[TASK DETAILS]
Please copy the entries below word for word.
--- MATERIAL SUPPLIED ---
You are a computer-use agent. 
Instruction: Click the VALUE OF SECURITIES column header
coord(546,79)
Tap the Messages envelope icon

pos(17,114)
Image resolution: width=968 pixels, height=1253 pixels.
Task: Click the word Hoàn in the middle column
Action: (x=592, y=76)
---
[ANSWER TO THE PROBLEM]
You are a computer-use agent. 
Instruction: Click the VALUE OF SECURITIES column header
coord(546,79)
Tap the Messages envelope icon

pos(17,114)
Image resolution: width=968 pixels, height=1253 pixels.
Task: Click the word Hoàn in the middle column
Action: (x=592, y=76)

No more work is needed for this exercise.